▶ **EXTRACTED DATA**
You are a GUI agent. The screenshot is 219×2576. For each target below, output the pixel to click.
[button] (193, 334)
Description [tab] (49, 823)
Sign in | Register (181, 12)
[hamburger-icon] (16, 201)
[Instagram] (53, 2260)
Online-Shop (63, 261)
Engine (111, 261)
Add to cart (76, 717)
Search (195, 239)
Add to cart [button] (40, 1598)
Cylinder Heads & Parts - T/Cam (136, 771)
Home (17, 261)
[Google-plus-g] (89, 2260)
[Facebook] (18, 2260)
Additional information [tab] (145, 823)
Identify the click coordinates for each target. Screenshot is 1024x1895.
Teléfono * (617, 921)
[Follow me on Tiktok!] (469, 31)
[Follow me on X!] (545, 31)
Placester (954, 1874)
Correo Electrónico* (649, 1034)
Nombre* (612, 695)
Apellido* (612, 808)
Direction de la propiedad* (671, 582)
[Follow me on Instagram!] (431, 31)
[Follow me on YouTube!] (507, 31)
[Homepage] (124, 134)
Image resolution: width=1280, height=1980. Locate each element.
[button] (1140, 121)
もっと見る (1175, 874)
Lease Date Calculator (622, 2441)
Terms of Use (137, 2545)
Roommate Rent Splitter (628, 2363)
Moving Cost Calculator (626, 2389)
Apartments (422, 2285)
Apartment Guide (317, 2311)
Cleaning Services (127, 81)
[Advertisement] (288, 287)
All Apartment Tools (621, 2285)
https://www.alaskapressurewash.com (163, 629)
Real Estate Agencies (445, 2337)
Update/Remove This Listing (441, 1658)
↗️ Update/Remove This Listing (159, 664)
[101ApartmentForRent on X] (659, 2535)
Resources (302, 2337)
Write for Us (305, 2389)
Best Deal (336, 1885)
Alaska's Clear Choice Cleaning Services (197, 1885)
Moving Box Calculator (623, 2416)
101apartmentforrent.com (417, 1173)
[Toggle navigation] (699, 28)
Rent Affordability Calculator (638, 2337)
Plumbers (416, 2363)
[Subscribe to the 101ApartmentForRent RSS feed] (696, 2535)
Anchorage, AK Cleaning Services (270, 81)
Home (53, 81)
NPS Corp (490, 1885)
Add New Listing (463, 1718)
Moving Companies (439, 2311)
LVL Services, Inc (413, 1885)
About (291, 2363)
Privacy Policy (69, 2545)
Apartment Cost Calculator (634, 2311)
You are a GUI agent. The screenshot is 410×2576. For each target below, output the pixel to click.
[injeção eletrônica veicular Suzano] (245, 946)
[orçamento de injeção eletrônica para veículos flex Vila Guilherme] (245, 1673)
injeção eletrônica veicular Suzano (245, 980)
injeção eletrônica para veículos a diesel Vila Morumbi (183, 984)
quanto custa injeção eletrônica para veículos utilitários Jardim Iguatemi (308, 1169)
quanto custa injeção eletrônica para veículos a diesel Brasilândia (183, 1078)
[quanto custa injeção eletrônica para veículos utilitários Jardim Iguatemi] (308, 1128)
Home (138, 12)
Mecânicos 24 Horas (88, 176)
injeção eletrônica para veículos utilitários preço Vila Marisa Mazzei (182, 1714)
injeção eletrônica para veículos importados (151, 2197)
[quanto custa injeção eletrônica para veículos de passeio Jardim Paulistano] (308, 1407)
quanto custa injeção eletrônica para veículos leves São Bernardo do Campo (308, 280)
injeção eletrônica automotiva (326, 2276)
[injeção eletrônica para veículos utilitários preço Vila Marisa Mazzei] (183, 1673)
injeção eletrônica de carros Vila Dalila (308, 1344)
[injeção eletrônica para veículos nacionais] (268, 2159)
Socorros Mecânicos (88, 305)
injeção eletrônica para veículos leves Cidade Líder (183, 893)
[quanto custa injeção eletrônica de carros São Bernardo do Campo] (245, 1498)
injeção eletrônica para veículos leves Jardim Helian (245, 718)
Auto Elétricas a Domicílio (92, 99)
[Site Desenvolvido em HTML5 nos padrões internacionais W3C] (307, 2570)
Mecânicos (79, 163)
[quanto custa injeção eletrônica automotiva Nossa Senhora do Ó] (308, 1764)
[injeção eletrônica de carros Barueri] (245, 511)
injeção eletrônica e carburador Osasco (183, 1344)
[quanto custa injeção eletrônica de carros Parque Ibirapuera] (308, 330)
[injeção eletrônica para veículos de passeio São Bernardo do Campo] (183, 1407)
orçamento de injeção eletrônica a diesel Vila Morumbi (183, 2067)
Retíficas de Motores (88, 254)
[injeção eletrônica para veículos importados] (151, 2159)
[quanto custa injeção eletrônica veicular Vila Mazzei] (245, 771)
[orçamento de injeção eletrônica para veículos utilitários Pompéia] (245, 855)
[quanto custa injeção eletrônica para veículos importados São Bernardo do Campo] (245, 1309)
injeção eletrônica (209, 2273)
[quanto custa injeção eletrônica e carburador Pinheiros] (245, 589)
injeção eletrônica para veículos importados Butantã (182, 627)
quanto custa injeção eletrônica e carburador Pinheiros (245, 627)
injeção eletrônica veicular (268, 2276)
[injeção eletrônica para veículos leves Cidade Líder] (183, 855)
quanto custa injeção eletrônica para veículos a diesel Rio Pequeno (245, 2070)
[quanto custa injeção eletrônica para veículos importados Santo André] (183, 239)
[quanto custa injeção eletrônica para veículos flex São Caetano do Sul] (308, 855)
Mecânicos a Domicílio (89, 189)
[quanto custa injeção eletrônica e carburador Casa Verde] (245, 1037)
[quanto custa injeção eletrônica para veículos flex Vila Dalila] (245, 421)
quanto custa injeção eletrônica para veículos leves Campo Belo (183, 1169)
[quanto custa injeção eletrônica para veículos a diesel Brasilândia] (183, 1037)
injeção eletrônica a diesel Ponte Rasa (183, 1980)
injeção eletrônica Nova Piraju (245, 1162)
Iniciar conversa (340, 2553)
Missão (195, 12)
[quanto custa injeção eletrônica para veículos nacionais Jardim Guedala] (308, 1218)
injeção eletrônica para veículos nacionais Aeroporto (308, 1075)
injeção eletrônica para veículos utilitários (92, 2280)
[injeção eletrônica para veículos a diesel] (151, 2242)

▶ **EXERCISE INSTRUCTIONS**
The first line of the entries above and every line after it, up to and including the line with "Correo Electrónico* (649, 1034)", should be set down exactly.

▶ **SOLVED EXERCISE**
You are a GUI agent. The screenshot is 219×2576. For each target below, output the pixel to click.
[button] (193, 334)
Description [tab] (49, 823)
Sign in | Register (181, 12)
[hamburger-icon] (16, 201)
[Instagram] (53, 2260)
Online-Shop (63, 261)
Engine (111, 261)
Add to cart (76, 717)
Search (195, 239)
Add to cart [button] (40, 1598)
Cylinder Heads & Parts - T/Cam (136, 771)
Home (17, 261)
[Google-plus-g] (89, 2260)
[Facebook] (18, 2260)
Additional information [tab] (145, 823)
Identify the click coordinates for each target. Screenshot is 1024x1895.
Teléfono * (617, 921)
[Follow me on Tiktok!] (469, 31)
[Follow me on X!] (545, 31)
Placester (954, 1874)
Correo Electrónico* (649, 1034)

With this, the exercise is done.